::: MATERIAL TO PROCESS :::

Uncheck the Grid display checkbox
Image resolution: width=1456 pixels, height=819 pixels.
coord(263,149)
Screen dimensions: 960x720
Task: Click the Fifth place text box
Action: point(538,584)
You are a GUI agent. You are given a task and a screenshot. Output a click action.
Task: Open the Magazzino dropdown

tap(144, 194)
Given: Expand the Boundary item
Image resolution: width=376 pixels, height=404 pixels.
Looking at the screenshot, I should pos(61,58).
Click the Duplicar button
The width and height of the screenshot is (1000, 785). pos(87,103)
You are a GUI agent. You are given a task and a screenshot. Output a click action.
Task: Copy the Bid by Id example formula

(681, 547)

:::

### [WORK INSTRUCTION]
Put down all the data once more, exactly as it appears above.

### [TASK SOLUTION]
Uncheck the Grid display checkbox
Image resolution: width=1456 pixels, height=819 pixels.
coord(263,149)
Screen dimensions: 960x720
Task: Click the Fifth place text box
Action: point(538,584)
You are a GUI agent. You are given a task and a screenshot. Output a click action.
Task: Open the Magazzino dropdown

tap(144, 194)
Given: Expand the Boundary item
Image resolution: width=376 pixels, height=404 pixels.
Looking at the screenshot, I should pos(61,58).
Click the Duplicar button
The width and height of the screenshot is (1000, 785). pos(87,103)
You are a GUI agent. You are given a task and a screenshot. Output a click action.
Task: Copy the Bid by Id example formula

(681, 547)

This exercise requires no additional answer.